◆新素材・
 先端技術◆ 汚染を防いで極微量を扱える魔法の容器

 半導体の高性能化や環境問題への対応などから,ppt(1 g中の1兆分の1 g,ppmの更に百万分の一)という極微量の元素を検出することが求められている。しかしこのような低レベルになると分析試料を液化する容器からの目的元素の汚染は日常的で,高感度分析を行う上での障害となっていた。本研究ではガラス状カーボン樹脂に注目し,製造工程を工夫することで容器状に加工することに成功した。この容器からの金属不純物の溶出は,従来のふっ素樹脂製のそれと比較して1/2〜1/10という低レベルであり,更に熱伝導率が高いため加熱濃縮時間も短縮可能であった。

ガラス状カーボン樹脂の超微量分析への応用

東芝研究開発センター・日清紡  ○竹中みゆき・矢吹元央・望月保志
[連絡者:竹中みゆき、電話:044-549-2175]

 近年、半導体をはじめとする電子デバイスの高性能化や地球環境問題への関心の高まりから、ppt(一兆分の一)レベルという超微量金属元素を検出することが求められている。しかしながら、誘導結合プラズマ質量分析装置(ICP-MS)等の高感度な装置の発展に比べ、その前段階で必要となる試料分解容器は開発が遅れており、容器内部などから不純物である金属成分の溶出や表面の汚染金属等が溶解し、バックグラウンドを上昇させ、信頼できる目的成分の高感度分析を行う際の大きな障害となっている。
 本研究では、ふっ素樹脂と石英の長所を併せ持った特徴を有しているガラス状カーボン樹脂に注目した。ガラス状カーボンは耐熱性、耐薬品性に優れ、半導体製造装置用部材として活用されているが、立体加工が困難な材料であり、従来の製造で作成されたガラス状カーボンでは気泡や亀裂が生じる問題があった。今回、製造工程を改良することにより、安定した立体加工を有するガラス状カーボン容器の作成に成功した。

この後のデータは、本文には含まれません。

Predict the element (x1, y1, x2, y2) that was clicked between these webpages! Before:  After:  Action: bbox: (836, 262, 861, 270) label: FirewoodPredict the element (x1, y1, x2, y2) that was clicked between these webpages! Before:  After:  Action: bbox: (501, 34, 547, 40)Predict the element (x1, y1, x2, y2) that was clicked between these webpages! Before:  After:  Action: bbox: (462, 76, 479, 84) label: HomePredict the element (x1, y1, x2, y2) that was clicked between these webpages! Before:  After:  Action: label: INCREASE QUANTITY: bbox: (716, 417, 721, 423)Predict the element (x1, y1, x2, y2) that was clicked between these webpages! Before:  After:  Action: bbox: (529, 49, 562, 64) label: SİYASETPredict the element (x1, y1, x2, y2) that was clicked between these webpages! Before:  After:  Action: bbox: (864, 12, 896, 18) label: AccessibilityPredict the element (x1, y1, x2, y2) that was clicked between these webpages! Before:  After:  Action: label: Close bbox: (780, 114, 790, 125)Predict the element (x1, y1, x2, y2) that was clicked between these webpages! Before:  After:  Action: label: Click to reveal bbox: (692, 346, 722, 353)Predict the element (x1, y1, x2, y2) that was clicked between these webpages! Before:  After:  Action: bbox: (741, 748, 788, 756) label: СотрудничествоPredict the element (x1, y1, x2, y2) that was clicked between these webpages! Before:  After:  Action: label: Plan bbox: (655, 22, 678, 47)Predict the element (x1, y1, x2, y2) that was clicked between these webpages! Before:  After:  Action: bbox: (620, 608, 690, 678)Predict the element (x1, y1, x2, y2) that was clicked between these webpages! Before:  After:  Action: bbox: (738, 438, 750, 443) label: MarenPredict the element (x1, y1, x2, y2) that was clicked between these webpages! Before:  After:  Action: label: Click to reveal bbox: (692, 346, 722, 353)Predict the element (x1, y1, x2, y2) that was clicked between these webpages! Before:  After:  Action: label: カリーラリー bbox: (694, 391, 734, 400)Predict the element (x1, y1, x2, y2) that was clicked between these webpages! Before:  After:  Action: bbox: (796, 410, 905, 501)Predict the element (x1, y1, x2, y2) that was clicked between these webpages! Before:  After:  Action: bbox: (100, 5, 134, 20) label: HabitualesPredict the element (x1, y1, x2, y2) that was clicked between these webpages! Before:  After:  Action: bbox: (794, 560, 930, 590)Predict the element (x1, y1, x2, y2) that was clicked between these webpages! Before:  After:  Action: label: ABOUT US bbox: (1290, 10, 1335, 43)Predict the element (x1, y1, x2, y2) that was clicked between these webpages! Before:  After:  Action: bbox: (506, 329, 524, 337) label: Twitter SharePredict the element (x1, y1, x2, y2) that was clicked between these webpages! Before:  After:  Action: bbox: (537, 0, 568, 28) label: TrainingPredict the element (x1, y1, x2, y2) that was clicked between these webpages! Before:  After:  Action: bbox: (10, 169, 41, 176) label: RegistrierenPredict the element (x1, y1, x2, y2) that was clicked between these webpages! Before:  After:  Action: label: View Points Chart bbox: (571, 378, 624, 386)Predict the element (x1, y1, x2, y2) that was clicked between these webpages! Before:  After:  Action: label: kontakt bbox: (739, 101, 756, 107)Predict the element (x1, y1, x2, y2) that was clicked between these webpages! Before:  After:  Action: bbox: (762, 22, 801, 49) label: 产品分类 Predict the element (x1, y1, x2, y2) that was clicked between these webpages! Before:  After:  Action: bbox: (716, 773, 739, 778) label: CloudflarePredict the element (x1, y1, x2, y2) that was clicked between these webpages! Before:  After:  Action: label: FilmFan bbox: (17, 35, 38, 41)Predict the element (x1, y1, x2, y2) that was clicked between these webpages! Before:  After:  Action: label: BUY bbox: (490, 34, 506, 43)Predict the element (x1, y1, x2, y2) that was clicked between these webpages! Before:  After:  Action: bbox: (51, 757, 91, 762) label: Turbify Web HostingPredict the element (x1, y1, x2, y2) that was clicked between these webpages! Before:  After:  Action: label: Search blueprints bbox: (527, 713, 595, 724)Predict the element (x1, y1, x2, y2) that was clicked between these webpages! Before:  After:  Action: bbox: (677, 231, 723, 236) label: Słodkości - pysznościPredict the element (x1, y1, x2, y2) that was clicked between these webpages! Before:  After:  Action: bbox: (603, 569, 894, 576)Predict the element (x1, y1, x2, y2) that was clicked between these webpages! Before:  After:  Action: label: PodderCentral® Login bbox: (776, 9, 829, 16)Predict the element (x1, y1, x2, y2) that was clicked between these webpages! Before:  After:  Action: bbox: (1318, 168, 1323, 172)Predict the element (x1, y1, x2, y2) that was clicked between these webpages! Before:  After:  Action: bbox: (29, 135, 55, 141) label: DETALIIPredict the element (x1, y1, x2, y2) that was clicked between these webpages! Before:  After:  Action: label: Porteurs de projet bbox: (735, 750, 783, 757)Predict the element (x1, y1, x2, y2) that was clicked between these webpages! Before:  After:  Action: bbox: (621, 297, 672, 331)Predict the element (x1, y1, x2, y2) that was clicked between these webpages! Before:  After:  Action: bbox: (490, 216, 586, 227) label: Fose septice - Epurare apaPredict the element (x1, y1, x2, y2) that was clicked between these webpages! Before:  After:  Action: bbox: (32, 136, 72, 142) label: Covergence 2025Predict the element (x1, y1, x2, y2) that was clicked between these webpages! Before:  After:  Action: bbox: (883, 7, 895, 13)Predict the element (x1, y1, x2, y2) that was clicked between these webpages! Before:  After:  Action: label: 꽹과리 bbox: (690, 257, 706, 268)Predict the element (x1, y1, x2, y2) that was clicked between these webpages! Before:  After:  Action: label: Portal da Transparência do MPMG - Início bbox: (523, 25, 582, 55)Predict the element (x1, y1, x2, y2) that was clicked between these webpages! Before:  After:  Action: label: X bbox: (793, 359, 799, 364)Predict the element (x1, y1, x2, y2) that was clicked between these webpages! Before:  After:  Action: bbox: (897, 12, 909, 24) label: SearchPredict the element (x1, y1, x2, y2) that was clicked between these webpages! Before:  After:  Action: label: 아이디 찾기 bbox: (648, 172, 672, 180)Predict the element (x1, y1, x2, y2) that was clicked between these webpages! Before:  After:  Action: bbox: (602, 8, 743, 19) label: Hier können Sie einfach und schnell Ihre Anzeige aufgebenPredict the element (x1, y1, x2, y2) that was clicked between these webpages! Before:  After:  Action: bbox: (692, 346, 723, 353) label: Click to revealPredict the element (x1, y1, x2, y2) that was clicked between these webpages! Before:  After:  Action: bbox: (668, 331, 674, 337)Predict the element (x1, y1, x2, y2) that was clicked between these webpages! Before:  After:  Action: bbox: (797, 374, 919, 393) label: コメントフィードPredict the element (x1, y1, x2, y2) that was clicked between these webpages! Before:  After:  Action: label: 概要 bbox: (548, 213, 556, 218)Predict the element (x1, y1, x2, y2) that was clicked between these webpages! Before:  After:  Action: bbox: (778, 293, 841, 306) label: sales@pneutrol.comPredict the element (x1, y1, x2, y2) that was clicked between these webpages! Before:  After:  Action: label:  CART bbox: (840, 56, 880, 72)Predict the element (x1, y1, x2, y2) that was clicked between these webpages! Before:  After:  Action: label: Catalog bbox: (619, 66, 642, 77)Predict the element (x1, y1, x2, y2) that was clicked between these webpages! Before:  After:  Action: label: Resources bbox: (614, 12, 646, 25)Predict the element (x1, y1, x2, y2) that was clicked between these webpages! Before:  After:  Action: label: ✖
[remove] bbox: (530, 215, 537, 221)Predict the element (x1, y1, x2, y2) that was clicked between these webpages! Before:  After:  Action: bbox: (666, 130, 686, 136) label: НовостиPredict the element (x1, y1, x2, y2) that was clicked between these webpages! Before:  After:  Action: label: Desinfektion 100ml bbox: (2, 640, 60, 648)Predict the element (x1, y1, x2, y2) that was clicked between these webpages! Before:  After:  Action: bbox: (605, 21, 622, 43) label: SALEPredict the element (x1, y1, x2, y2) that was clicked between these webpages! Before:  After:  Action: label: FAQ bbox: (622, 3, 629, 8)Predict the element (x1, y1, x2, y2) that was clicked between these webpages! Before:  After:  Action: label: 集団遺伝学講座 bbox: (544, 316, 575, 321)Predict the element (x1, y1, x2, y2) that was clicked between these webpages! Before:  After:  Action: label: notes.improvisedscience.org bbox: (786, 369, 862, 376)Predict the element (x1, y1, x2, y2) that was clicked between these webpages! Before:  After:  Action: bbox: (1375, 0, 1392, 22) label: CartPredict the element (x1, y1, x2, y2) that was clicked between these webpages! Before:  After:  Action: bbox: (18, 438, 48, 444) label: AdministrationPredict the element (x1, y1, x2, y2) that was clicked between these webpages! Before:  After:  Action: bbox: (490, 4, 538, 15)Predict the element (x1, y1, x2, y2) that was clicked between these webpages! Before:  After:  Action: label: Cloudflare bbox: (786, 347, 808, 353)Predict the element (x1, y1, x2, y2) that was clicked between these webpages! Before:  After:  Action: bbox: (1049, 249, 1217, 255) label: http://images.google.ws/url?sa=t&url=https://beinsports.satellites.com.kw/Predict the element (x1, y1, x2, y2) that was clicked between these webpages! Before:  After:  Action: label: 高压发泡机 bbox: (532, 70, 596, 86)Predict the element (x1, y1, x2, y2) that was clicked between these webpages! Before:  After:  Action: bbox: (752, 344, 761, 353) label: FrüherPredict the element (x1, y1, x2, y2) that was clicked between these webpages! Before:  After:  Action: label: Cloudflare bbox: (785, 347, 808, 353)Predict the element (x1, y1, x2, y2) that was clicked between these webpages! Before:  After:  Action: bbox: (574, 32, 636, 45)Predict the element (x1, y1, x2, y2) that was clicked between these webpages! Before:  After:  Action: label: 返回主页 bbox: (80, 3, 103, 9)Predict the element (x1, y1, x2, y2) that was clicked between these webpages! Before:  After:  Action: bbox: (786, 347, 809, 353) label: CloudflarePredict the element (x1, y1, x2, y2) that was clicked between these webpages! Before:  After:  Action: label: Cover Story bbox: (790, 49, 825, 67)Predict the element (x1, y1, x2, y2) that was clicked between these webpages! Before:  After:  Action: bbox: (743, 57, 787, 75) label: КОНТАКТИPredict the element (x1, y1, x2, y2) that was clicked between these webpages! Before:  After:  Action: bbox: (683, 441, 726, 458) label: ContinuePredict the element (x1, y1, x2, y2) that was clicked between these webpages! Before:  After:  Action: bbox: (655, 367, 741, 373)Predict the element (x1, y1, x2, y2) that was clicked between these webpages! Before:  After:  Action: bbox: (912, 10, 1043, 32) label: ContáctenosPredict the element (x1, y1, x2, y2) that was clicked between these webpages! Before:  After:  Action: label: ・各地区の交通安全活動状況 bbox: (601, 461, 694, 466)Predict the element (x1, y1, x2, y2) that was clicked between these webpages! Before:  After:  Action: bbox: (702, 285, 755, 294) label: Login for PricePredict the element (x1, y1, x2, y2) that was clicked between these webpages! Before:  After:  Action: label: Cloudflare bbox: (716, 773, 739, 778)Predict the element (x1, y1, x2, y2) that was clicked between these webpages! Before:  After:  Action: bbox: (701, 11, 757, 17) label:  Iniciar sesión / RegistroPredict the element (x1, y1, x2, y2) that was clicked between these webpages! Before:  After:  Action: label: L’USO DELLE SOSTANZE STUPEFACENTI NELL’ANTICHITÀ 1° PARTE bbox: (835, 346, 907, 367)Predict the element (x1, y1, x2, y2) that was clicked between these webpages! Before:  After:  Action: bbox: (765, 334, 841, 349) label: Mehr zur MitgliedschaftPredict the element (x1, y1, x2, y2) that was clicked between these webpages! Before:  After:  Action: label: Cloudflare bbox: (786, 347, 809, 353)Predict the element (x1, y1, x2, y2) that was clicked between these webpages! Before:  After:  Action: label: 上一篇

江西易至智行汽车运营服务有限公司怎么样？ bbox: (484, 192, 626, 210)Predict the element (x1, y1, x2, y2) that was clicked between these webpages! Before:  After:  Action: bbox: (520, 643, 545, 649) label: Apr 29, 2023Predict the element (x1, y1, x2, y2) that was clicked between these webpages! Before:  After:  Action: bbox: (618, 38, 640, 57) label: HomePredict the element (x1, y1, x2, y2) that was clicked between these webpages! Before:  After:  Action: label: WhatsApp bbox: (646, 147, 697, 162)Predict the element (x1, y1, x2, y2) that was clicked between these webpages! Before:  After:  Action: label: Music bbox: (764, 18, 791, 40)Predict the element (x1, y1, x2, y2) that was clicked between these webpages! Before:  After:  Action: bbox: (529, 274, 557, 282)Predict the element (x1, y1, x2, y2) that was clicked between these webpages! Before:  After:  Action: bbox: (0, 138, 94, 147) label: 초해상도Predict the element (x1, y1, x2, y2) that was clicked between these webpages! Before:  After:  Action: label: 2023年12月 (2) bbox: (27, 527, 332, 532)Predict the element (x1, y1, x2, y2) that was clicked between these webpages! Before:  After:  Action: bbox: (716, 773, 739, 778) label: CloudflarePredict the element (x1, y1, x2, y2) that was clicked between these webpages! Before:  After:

 試作したガラス状カーボンからの金属不純物の溶出量は従来使用されているふっ素樹脂と比較して、1/2-1/10という低いレベルであった。また、熱伝導率が高いため、試料の濃縮時間も1/2以下に短縮可能となった。一方、陰イオン成分の評価結果では、各成分ともに検出限界以下であり、超微量分析用治具として十分活用できる素材であることを明らかとした。
 実際に、半導体材料や環境試料へ応用した結果、数pptレベルの金属不純物がバックグラウンドの上昇を伴わずに測定可能となり、製造プロセスに有効にフィードバックが可能となった。特に、近年半導体材料として活用されている金属膜類(HfSiOx, Al2O3など)の高マトリックス試料においては、金属の内部への浸透が抑制されるため、再使用時においても酸洗浄などの処理が格段に減少するなどのメリットも確認できた。今後、ガラス状カーボンを利用することで、より高感度な超微量分析への展開が期待できる。